Your guidance in my time of need would be greatly appreciated.

  • Comment on Conserving bandwidth with WWW::Mechanize's get()

Replies are listed 'Best First'.
Re: Conserving bandwidth with WWW::Mechanize's get()
by ikegami (Patriarch) on Jun 05, 2008 at 02:31 UTC
    Just to confirm, WWW::Mechanize ONLY downloads the URL passed to get or specified via other user requests (such as following a link or submitting a form). It does NOT download any embedded objects (images, sounds, flash, etc) or linked documents (style sheets, JavaScript, etc). It DOES follow HTTP redirects and authentication requests (but you can disable that).
Re: Conserving bandwidth with WWW::Mechanize's get()
by pc88mxer (Vicar) on Jun 05, 2008 at 01:26 UTC
    I'm pretty sure by default WWW::Mechanize only downloads the web page and doesn't download referenced images or style sheets. Is your application a spider, and you are only interested in plain-text looking documents?
      It's not exactly a spider, in that is only grabs one piece of info from a single page.

      I had assumed that it downloaded the complete package by monitoring the volume use in an hour and dividing by (60*6), giving me a rough stab at the volume per page. I then saved the page to disc from firefox and the values were roughly the same. 60kB or so of .html file, and 90kB of images and other frippery.

      Is this assumption misguided somehow?

        WWW::Mechanize will automatically handle redirects, but those should be short messages.

        Using LWP::Debug you can get a trace of all the traffic that Mechanize is generating.

        use WWW::Mechanize; use LWP::Debug; my $mech = WWW::Mechanize->new(); LWP::Debug::level("+"); $mech->get("http://www.cnn.com/"); print length($mech->content), "\n";
Re: Conserving bandwidth with WWW::Mechanize's get()
by Gangabass (Vicar) on Jun 05, 2008 at 04:02 UTC

    WWW:Mechanize only load one single page. All you can try is to use WWW::Mechanize::GZip which try to load compressed page (if server support it).
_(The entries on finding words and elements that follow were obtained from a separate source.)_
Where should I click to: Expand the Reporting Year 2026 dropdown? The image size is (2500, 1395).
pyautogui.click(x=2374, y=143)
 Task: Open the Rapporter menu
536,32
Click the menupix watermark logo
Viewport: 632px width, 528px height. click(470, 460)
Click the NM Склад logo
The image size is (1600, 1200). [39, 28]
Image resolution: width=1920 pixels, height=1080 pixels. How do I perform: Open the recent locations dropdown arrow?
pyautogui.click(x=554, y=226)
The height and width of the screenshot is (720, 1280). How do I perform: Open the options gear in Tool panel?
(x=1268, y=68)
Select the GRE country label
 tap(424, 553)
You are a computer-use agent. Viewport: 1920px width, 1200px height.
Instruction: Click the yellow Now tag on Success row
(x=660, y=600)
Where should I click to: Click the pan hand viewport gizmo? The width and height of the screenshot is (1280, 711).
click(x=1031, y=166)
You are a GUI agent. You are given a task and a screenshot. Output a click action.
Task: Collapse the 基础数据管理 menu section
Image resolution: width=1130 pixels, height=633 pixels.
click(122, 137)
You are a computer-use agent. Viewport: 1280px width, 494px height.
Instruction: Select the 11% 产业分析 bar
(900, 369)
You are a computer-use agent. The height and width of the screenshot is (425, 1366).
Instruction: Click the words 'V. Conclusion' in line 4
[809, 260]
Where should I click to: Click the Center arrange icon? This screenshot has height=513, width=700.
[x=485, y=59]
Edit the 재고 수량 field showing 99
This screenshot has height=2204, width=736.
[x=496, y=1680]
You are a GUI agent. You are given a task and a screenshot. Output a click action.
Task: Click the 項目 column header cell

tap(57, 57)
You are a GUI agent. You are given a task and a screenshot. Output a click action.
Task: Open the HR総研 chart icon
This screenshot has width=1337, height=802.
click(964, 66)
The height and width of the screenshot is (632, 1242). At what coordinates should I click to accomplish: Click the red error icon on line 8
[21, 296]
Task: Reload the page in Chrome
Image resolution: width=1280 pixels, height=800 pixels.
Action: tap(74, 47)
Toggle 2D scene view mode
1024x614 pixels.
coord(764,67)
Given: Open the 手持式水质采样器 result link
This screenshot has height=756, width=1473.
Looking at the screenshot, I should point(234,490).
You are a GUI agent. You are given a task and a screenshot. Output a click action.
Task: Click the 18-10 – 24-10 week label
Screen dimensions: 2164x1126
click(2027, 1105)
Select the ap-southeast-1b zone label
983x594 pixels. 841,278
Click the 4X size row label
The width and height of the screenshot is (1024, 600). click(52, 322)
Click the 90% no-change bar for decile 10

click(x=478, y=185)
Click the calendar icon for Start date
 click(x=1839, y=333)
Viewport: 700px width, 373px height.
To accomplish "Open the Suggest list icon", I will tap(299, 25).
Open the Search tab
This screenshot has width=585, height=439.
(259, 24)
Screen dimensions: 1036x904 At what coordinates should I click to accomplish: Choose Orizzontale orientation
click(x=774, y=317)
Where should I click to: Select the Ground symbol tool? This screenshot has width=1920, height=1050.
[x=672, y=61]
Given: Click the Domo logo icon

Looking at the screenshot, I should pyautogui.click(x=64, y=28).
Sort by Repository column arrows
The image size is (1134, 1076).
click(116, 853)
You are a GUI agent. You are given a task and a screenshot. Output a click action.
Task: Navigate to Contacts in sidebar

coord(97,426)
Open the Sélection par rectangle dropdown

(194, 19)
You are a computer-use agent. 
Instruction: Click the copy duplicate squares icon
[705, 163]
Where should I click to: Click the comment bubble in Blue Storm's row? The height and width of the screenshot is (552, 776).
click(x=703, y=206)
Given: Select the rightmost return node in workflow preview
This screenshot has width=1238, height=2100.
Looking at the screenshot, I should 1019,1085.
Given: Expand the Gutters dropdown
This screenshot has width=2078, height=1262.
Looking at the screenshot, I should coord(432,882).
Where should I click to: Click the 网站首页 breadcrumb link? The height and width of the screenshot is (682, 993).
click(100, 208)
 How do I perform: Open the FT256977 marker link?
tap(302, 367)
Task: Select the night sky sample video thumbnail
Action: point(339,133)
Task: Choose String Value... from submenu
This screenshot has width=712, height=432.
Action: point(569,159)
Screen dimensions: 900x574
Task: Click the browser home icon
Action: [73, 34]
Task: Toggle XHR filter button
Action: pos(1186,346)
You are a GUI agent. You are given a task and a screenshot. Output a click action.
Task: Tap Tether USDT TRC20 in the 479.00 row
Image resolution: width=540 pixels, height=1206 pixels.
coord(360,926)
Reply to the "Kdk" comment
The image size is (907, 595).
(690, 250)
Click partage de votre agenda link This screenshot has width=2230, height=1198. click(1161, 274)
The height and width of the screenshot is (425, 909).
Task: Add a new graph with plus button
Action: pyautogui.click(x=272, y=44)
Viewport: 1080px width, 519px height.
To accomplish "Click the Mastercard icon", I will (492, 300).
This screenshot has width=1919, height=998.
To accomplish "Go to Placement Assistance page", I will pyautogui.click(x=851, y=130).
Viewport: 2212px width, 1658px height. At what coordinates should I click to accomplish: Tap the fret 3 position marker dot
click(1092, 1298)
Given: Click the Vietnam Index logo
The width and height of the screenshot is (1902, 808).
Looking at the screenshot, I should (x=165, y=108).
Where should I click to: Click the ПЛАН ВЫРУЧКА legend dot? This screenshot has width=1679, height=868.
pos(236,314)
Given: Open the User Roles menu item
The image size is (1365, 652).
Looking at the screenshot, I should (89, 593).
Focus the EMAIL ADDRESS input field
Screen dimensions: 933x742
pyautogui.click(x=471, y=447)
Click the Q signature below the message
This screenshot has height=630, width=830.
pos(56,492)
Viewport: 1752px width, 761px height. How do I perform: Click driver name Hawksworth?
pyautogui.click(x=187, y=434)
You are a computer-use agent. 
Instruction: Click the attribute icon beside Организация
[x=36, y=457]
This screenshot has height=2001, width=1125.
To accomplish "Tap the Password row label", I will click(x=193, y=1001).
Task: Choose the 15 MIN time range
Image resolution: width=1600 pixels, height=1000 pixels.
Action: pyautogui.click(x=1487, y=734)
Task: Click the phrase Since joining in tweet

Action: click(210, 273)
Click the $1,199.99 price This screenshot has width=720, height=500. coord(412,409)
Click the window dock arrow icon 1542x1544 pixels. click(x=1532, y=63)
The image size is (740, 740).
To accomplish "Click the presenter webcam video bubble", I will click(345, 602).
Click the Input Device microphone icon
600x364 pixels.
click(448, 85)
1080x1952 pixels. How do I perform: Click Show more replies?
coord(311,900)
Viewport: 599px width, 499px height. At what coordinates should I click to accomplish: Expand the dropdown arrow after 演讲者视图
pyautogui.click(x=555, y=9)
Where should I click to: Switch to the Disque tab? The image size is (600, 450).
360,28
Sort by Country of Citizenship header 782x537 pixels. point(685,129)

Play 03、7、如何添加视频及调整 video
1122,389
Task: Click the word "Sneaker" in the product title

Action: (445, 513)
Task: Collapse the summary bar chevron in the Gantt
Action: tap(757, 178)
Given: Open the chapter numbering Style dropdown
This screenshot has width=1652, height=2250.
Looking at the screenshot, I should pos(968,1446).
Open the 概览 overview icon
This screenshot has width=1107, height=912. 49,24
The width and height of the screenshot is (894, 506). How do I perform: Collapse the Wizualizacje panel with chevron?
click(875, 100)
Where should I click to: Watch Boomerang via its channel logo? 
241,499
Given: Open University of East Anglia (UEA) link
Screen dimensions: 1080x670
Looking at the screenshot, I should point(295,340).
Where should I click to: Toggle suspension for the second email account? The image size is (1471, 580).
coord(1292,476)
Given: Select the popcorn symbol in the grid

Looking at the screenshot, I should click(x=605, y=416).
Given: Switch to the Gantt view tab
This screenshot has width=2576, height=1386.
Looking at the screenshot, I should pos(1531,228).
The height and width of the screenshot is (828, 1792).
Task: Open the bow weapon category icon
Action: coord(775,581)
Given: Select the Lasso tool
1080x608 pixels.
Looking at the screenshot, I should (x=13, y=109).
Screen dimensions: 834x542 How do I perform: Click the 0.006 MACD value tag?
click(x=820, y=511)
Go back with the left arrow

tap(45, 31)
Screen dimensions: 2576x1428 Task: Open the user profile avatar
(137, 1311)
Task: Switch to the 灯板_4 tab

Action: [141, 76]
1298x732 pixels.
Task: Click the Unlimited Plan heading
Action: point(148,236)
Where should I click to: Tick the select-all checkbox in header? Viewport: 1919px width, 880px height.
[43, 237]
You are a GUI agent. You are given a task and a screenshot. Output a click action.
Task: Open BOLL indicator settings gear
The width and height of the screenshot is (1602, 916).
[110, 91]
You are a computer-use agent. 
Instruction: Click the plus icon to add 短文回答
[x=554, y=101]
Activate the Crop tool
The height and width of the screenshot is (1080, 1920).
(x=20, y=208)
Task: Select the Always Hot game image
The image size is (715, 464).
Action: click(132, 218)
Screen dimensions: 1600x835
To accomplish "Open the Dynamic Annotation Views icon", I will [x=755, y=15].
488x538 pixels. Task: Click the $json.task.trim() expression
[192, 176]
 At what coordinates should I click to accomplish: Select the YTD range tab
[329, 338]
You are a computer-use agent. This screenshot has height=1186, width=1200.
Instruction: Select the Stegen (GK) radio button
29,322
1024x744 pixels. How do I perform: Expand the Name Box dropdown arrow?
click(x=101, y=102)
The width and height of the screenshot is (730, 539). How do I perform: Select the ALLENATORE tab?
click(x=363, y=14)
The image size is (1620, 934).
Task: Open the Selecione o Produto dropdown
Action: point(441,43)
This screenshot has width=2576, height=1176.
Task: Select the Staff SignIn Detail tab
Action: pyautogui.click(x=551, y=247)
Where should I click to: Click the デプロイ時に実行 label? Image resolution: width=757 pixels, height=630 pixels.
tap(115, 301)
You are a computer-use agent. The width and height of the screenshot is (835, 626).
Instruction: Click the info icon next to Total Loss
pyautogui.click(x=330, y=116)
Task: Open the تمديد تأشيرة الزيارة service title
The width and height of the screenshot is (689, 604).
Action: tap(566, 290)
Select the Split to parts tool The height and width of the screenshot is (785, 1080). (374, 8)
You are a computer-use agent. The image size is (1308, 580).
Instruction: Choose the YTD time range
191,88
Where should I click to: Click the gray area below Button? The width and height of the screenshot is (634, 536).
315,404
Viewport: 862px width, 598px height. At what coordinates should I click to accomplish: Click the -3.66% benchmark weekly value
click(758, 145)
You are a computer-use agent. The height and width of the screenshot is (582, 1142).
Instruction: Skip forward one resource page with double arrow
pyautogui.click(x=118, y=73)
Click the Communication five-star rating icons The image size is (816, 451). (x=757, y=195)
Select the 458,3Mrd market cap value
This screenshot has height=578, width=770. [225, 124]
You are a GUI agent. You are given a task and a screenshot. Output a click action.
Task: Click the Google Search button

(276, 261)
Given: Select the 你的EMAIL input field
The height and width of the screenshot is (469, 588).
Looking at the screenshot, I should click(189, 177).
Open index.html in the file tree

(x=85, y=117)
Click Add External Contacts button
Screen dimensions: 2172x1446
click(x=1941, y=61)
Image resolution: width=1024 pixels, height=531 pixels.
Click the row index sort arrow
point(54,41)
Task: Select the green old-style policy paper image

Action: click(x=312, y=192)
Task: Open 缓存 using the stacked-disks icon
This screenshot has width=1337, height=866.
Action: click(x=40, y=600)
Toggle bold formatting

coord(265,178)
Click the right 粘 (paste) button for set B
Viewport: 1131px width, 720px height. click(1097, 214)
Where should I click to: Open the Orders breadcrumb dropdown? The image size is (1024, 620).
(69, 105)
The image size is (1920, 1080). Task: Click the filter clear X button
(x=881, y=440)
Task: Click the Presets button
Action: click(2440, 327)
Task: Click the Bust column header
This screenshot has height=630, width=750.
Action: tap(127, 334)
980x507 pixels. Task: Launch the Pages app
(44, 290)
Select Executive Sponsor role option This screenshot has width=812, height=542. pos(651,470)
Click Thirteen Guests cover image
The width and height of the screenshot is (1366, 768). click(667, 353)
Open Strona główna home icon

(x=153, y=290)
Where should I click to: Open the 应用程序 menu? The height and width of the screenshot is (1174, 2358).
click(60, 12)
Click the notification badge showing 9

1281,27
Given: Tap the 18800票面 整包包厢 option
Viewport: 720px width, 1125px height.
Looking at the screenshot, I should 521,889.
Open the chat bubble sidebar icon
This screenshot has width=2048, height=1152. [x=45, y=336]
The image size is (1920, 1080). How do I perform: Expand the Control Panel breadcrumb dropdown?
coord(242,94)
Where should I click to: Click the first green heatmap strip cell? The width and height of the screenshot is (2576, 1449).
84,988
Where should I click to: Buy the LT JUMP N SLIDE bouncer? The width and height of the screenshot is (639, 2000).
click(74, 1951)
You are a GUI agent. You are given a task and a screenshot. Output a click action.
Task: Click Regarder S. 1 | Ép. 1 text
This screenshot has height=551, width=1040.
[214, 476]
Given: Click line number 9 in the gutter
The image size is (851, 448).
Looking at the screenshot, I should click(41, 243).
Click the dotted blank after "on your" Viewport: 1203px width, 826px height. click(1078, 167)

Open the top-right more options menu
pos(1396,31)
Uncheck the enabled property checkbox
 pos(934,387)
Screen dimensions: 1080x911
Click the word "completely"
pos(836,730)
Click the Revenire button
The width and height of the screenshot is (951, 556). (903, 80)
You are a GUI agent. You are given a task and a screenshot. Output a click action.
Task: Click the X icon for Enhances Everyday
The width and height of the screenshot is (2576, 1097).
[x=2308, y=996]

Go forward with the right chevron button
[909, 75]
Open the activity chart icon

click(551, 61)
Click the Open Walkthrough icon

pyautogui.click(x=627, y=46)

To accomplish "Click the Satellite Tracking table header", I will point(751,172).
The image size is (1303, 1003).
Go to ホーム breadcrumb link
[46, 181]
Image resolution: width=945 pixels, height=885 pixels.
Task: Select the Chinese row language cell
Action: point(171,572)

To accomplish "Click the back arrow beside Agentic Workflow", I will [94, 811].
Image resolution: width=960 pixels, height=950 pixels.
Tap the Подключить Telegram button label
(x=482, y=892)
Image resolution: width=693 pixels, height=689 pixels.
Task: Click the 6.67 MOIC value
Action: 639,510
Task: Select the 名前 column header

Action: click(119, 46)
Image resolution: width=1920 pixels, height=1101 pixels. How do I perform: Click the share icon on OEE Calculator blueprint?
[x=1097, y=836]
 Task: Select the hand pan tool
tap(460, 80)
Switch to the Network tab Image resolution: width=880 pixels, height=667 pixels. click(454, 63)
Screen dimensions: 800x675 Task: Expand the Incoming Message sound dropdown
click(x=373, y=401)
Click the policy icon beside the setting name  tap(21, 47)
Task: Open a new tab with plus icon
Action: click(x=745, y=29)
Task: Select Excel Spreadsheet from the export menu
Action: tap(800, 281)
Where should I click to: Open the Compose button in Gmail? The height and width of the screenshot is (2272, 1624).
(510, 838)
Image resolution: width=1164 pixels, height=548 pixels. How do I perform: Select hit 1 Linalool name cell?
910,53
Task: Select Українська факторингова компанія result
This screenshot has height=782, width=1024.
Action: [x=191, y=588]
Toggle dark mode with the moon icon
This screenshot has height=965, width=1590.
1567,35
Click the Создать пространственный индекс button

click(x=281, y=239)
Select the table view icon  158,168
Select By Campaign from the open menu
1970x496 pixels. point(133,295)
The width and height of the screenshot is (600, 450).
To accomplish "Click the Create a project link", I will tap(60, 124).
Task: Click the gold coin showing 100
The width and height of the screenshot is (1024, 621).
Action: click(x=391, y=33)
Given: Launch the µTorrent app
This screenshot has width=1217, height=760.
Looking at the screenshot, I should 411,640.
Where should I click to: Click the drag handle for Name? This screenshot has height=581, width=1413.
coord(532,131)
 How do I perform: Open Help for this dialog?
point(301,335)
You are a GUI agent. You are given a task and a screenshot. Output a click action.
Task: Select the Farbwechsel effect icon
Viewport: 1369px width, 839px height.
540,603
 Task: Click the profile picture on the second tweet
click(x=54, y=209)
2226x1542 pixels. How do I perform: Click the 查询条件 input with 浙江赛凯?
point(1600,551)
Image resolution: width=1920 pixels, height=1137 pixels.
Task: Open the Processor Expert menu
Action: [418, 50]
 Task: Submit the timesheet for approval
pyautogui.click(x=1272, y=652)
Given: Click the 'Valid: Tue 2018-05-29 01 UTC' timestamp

Re: Conserving bandwidth with WWW::Mechanize's get()
by Scythe (Initiate) on Jun 05, 2008 at 04:44 UTC
    As is so often the case with these things, the mistake was on my end. I'd forgotten that my script grabbed multiple pages per update, so it was, in fact, getting four pages at 35kB each, putting me right on my calculated traffic usage.

    Many thanks for everyone's guidance.

      You're welcome. Something about the Monastery having stone floors to sharpen your wit with :)